The ATX power cable is thick and cumbersome, so we’ll start there to get it out of the way. The 24-pin connector on the motherboard is the most difficult to insert from the sheer resistance of plastic on plastic. Each power
cable will have a tab that secures the cable in place when connected, and a matching ridge on each receptacle will hold the tab. On nearly all motherboards the ridge for the ATX power connector will face towards the center
of the board. Verify this then press the cable in (it will only fit one way) as far as it will go without excessive force. If the tab isn’t hooking over the ridge, rock the cable end back and forth lengthwise along the
ATX power connector until the cable clips into place.
The EPS 12V power cables usually come as an 8-pin cable that can be split in half at the end that connects to the motherboard. If yours only needs a 4-pin connection, you can tie the unused 4-pin back onto the cable itself
to keep it clear of the motherboard. Again, these cables will only mount one way and will have a tab that slides over an accompanying notch on the motherboard. Press them in until they click into place.
SATA power cables are next, and more care should be taken with these than other cables. The male connectors on the drives themselves are only held in place using a thin piece of plastic that can be broken off without too much
force, rendering the drive unusable. This is not a major concern if you only have one device on a single SATA cable, but if you’re running several devices off a cable, make sure you’re not excessively bending or twisting
a cable to get it into place. It’s best to use a second cable at that point so you don’t damage any drives. SATA power cables should connect fairly easily to their L-shaped receptacle; a gentle lengthwise rocking should
be all you need to press them into place. These have no tabs and will instead press into place.
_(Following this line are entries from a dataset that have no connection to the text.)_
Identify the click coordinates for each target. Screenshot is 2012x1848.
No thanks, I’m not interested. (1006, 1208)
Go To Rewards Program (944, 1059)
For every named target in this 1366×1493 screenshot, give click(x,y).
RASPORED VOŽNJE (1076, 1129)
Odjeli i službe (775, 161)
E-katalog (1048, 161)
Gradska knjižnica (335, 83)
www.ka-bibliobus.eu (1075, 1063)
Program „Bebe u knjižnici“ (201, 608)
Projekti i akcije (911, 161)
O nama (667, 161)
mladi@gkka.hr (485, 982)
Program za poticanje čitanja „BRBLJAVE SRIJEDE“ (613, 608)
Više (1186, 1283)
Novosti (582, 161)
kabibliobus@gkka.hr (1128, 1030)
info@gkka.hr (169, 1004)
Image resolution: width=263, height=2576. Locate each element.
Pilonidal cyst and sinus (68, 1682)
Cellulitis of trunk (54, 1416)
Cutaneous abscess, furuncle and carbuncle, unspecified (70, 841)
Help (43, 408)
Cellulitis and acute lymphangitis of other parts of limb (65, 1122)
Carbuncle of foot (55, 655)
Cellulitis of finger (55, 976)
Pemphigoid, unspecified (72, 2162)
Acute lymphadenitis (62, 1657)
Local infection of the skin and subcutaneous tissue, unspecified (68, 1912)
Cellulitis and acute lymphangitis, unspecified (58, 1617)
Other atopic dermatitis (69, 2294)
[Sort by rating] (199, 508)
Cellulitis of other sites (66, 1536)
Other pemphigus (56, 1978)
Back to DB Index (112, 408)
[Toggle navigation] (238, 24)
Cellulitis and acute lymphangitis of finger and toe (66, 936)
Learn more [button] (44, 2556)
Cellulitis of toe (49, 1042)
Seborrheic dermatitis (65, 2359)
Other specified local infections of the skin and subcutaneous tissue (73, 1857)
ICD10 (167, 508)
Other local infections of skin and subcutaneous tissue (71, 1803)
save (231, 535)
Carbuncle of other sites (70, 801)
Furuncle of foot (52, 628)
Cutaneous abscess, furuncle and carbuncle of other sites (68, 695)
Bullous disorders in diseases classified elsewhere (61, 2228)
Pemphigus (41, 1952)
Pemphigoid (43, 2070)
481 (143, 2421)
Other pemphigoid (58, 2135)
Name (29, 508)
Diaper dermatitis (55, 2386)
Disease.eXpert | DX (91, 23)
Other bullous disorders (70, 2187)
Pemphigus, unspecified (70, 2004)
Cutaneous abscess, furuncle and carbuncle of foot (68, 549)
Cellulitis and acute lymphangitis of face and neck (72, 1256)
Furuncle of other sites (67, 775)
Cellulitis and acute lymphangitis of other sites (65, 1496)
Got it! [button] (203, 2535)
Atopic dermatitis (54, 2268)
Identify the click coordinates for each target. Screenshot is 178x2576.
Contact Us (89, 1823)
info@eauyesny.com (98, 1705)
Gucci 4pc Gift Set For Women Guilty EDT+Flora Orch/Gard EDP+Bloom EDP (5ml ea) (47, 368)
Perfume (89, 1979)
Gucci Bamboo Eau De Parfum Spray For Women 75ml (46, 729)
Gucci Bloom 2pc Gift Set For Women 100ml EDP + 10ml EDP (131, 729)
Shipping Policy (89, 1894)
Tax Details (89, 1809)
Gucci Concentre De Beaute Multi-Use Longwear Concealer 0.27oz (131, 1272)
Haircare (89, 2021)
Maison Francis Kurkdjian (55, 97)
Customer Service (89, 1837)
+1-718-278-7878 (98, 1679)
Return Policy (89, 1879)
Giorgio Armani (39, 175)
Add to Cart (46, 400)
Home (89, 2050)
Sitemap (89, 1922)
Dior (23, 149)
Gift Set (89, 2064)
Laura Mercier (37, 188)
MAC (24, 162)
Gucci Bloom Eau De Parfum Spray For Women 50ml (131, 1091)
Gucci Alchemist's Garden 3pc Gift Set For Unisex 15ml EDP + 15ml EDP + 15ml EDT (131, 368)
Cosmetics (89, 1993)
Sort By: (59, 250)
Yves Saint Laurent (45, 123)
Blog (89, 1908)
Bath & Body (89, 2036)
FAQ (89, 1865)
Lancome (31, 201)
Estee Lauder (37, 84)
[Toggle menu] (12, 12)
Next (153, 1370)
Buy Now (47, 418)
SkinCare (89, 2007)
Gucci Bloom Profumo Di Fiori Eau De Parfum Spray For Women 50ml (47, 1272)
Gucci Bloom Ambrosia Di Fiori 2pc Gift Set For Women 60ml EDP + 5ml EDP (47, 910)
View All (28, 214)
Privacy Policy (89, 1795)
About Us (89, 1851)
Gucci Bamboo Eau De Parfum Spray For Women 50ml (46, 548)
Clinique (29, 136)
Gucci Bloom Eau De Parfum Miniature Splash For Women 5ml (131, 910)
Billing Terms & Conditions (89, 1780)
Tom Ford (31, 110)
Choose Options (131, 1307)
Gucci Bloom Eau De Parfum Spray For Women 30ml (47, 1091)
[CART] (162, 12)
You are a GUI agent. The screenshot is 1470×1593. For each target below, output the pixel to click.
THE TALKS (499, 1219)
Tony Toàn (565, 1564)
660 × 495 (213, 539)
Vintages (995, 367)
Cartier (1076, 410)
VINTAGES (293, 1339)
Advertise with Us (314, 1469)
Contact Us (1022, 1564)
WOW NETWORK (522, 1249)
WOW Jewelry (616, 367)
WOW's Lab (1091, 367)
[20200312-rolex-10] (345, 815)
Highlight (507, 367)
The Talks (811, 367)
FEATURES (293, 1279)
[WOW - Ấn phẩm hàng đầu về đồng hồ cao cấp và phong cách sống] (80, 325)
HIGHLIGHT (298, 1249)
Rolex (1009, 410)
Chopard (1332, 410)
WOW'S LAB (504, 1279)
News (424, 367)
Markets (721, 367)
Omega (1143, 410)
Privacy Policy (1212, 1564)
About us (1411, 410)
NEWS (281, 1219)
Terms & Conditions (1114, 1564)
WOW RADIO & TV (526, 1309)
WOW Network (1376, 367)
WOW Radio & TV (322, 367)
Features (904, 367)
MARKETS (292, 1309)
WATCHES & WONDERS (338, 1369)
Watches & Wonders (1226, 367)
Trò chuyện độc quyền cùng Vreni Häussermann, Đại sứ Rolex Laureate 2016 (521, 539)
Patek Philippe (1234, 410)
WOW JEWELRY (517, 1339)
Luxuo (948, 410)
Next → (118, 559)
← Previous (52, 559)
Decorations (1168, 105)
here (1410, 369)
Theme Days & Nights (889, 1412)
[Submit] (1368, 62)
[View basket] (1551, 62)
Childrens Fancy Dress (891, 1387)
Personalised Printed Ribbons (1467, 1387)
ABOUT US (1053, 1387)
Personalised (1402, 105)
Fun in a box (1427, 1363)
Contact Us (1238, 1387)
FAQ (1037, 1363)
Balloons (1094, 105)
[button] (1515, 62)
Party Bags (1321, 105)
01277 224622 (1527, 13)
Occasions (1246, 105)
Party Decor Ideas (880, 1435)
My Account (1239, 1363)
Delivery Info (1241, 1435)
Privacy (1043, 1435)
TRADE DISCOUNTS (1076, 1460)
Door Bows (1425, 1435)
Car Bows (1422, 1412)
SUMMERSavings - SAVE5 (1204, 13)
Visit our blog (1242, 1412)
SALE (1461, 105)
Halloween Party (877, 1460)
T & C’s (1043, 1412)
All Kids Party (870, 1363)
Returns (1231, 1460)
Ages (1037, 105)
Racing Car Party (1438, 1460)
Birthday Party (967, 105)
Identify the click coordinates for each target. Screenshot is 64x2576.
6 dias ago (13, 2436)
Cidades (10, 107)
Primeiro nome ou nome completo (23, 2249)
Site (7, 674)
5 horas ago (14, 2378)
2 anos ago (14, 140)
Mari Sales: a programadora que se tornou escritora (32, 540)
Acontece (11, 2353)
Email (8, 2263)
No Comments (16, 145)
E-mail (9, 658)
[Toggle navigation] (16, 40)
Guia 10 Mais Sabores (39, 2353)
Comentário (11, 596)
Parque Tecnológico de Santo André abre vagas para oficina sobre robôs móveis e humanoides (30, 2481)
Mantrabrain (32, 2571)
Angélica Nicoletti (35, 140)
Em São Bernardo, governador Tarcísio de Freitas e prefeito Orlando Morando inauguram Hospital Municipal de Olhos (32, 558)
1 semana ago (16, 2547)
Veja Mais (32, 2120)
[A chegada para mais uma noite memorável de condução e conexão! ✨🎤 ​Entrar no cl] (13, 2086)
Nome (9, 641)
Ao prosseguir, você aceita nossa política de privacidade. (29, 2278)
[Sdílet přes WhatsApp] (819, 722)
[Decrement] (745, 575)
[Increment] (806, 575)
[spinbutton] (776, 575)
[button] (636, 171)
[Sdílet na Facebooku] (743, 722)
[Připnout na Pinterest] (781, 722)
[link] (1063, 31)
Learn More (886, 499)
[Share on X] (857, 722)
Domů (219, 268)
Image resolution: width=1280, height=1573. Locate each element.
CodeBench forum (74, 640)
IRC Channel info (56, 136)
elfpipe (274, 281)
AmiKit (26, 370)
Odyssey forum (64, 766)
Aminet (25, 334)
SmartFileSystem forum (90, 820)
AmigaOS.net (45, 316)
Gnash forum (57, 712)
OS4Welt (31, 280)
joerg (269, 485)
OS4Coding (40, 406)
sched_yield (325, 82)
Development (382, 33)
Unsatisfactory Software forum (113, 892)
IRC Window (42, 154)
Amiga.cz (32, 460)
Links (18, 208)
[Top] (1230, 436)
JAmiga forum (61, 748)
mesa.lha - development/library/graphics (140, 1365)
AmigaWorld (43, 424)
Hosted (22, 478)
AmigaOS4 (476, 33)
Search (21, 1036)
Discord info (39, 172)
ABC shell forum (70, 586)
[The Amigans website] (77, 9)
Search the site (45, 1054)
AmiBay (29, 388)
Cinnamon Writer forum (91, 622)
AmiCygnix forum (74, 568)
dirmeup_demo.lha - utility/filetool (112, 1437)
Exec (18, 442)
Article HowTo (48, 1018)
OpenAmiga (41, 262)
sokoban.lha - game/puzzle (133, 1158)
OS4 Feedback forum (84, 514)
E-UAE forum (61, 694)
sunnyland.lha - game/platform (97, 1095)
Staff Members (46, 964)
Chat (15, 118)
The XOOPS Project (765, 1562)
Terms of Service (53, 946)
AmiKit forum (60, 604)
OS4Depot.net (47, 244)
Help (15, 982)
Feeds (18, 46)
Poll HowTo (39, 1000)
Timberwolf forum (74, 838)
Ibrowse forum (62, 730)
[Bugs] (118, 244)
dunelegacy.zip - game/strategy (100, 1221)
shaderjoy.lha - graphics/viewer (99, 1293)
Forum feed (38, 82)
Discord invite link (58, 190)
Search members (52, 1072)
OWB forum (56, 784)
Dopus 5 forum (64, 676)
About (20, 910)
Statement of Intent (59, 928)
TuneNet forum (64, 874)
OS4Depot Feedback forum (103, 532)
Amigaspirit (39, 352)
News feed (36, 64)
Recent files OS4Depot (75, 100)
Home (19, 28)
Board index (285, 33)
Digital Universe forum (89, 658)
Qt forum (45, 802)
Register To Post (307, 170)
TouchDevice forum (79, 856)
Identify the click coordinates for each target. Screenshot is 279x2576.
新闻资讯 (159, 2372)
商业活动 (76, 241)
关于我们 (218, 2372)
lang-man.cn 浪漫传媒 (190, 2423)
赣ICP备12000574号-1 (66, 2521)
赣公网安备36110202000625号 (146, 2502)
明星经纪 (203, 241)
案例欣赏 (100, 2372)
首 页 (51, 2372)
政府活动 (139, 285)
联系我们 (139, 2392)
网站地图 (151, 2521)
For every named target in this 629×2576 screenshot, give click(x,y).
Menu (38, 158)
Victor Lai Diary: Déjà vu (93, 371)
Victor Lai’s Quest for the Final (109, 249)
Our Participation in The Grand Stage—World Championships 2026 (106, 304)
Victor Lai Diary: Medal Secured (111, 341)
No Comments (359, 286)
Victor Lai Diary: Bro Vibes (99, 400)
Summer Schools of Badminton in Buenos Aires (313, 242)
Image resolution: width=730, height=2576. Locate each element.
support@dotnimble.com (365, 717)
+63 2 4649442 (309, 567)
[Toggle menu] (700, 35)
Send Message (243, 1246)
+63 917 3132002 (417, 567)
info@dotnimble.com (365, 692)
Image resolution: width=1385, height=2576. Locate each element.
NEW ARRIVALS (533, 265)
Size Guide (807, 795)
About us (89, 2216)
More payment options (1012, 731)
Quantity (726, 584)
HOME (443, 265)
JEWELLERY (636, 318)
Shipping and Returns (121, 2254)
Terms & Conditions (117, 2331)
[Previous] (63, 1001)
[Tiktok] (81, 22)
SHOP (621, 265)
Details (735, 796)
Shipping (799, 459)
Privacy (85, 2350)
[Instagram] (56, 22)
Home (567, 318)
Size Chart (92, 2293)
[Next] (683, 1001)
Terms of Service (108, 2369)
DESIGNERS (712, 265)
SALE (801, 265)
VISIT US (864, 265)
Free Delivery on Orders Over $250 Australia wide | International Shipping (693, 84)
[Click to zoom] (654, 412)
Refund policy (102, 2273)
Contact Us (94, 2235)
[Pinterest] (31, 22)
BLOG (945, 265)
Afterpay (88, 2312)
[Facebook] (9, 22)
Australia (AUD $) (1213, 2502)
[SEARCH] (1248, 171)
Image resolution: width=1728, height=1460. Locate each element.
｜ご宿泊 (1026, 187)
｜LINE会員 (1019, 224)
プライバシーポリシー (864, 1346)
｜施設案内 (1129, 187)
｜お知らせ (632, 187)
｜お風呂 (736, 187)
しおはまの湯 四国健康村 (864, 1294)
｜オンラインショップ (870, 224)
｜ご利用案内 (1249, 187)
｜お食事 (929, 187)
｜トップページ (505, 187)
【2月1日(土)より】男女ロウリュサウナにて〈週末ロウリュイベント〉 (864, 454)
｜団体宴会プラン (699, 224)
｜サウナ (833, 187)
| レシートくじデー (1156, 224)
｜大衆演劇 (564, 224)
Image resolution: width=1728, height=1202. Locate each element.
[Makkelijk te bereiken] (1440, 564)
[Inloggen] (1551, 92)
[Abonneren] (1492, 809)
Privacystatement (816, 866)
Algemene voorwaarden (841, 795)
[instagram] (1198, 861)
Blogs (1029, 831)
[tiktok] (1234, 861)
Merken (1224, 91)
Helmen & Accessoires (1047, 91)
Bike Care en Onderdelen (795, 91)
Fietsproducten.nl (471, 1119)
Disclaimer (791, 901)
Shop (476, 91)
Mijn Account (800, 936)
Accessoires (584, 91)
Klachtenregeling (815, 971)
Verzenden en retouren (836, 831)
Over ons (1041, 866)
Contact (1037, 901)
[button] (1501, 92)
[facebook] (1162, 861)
On the off chance your computer build uses a molex (LP4) power connector for any device, these will press into their female receptacle only one way but will generally have pretty loose pins on the male side of the port. The
cables are not defective! You will need to use additional care to make sure you’re not trying to force the pins into a piece of plastic but are instead guiding them into their opposite plugs.
PCI Express power cables work very much like the EPS 12V plugs above in that they’ll usually have an 8-pin head with a 6-pin base plus 2-pin breakout. These will have a tiny notch on the 2-pin breakout that helps keep the 6+2
together as if they were a single 8. Much like the EPS cables, they’ll press into your graphics card and will have a tab and notch to click into place.